İDA DAĞININ TEPESİNDE ZEUS İLE HERA' NIN AŞKINI HİSSETTİM !
Kazdağları gezimizin beni en etkileyen bölümünü size anlatmadan geçemeyeceğim. Aracımızla kıvrımlı virajlardan döne döne dağın eteklerinden zirveye doğru çıkarken, zeytin ağaçları yerini çam ağaçlarına bırakıyor. Meşe, kestane, gürgen ağaçlarının arasında mis gibi çam kokusu ılık esintiyle yüzünüzü okşuyor. Her virajda muhteşem manzaranın bir kaybolup bir önümüze çıkışı daha da heyecanlandırıyor bizi.
Artık aracımızdan iniyoruz kalan 900 m lik yolu yürüyerek ilerlememiz gerekiyormuş. Toprak bir yola adım atıyoruz. Her taraf mis gibi çam kokularıyla bezenmiş. Keyifleniyorum mis gibi hava dört yanımı sarmış durumda.

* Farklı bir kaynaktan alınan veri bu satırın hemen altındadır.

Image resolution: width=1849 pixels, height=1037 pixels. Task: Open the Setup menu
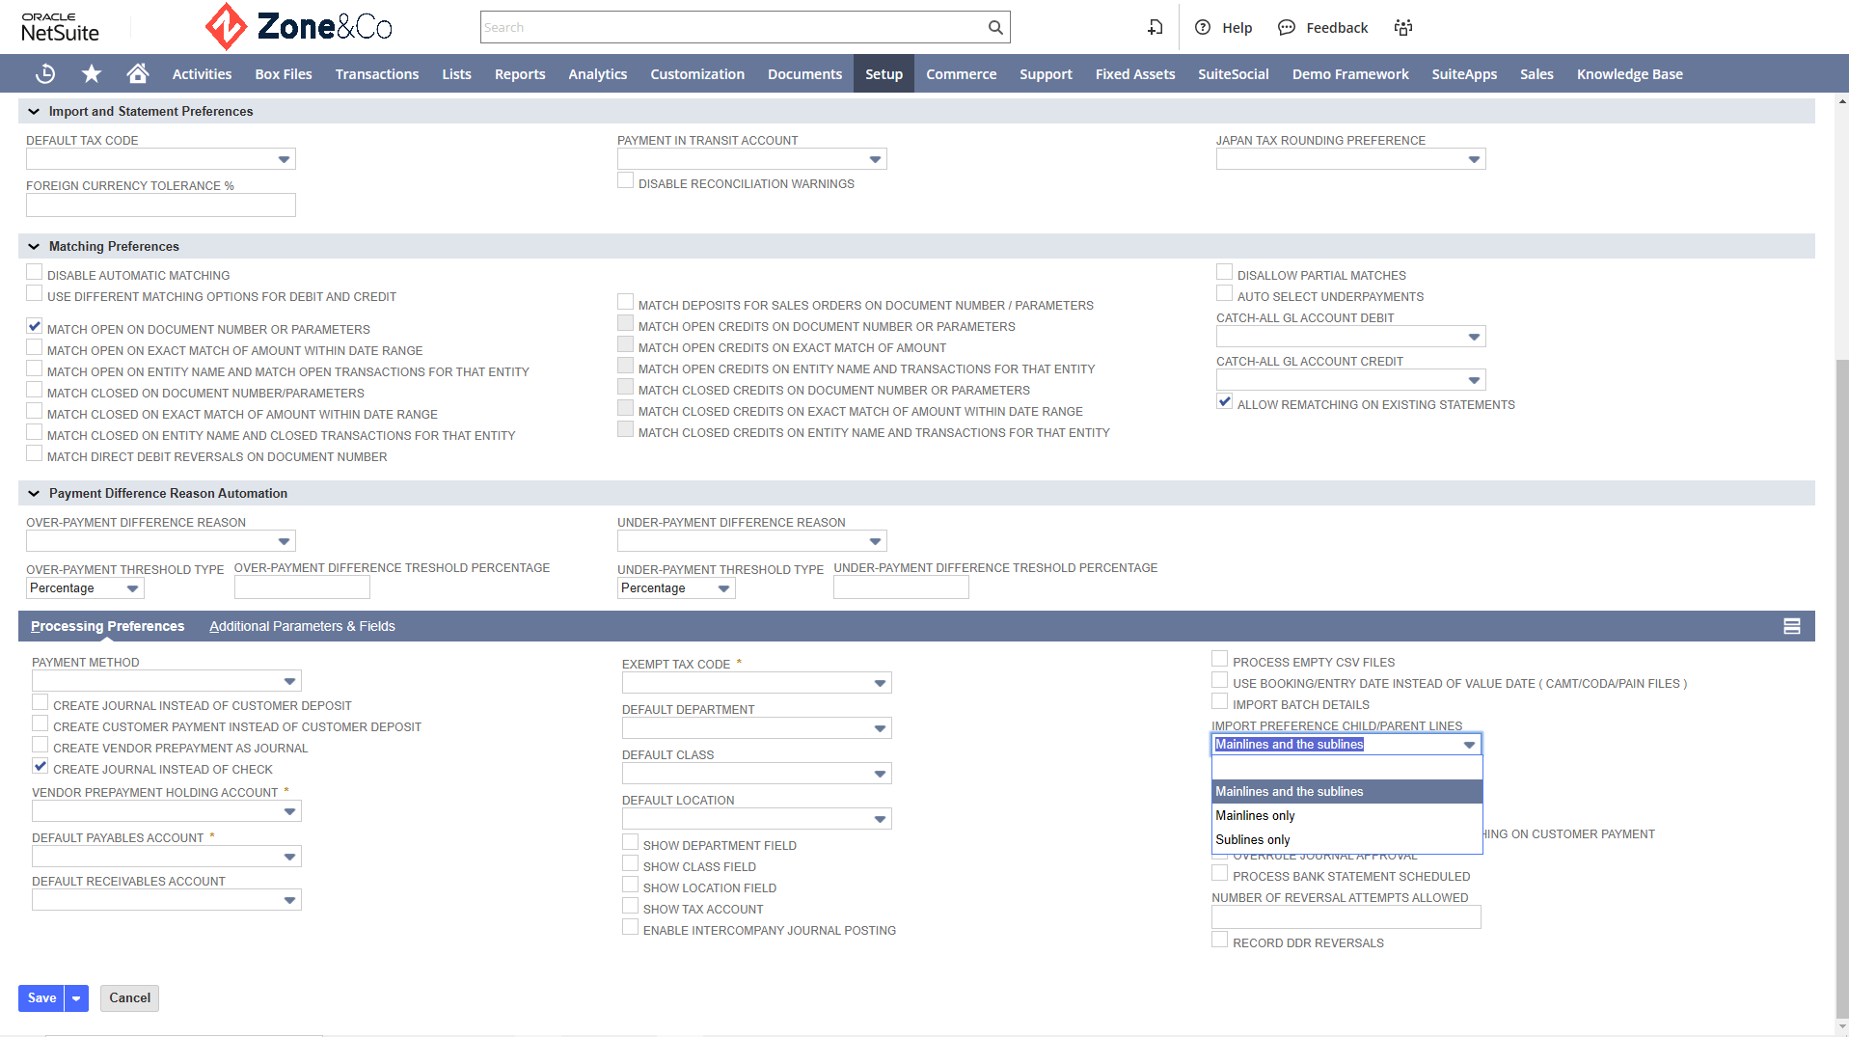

Altar' a çıkarken Adatepe Köyü'nü de uzaktan görme fırsatımız oluyor. Muhteşem bir tabloyu fotoğraflamadan olmazdı değil mi?
Yürüyerek tepeye doğru ilerlerken, cırcır böceklerinin sesi Kazdağları'nın muhteşem havasıyla birleşince huzur buluyoruz. Bir anda bambaşka bir atmosferle karşılaşıyoruz adeta. Antik çağa yolculuk yapmışız, o anı yaşıyormuşuz gibi hissetmeye başlıyoruz.
"Uçup giden tunç ayaklı, altın yeleli atların sırtında vardılar, canavarın anası, kaynağı bol İda 'ya, Gargaran' daydı Zeus'un tapınağı, kokulu sunağı. İnsanları, tanrıların babası durdurdu, atları çözüp sürekli bir dumanla, koyu bir dumanla göz kamaştıran çalımıyla oturup dağın doruğuna , Troia 'yı , Akalıların gemilerini süzdü."
Adatepe Köyü' nün hemen yanıbaşında bulunan bu dev kaya kütlesi, Truva'yı gün yüzüne çıkaran Alman maceraperest Heinrich Sehlineman ve arkeoloji Judeich tarafından İda Zeus Altarı (sunağı) olarak tanımlanmıştır.
Bu güzel yürüyüşün sonunda varıyoruz Zeus Altarı' na. Mitolojinin en güzel hikayelerinde geçen bu muhteşem Gargaran Tepesi' ne. Hani İlyada destanında der ya sık sık Gargara koyu ve Gargaran tepesi işte o koy Küçükkuyu koyudur. Gargaran tepeside bu tepe..
Ve muhteşem manzara :) Edremit körfezini tamamen görebiliyoruz. Aşağısı Küçükkuyu...
Midilli karşımızda...
Romantik olunmaz mı bu manzara karşısında :) Zeus Hera' ya burada aşık olmuş.
...Ama o Zeus'u da görüyordu
çok pınarlı İda'nın en yüksek doruğunda,
görünce de korku kaplıyordu yüreğini...
...Hera dosdoğru yürüdü Gargaros doruğuna,
İda'nın en yüksek tepesiydi bu....
İlyada,HOMEROS
Ve Tanrı Zeus işte bu muhteşem manzaranın bulunduğu noktadan seyredermiş dünyayı ve orada olup bitenleri.. Ve bu Gargaran tepesinden izlemiş büyük Truva Savaşını... Şu anda sizlerin baktığı noktadan...
Saatlerce oturup bir kayanın üzerine, rüzgarın getirdiği sesleri dinlersiniz, dağlardan gelen mis gibi dağ otlarının kokusunu.. Rüzgar taşır size adaçaylarının, dağ kekiklerinin, çamların kokusunu... Gözünüzü kapadığınızda ise Zeus'u görürsünüz sunağın yanında dev kayadan yapılma tahtına oturmuş etrafında tanrıçaları...
"Hera, dosdoğru yürüdü Gargaran doruğuna, İda'nın en yüksek tepesiydi bu. Bulutları devşiren Zeus, onu gördü. Görür görmez aşk sardı düşünceli kafasını."
Ve Hera, Zeus'un dokuz eşinin birincisi oldu.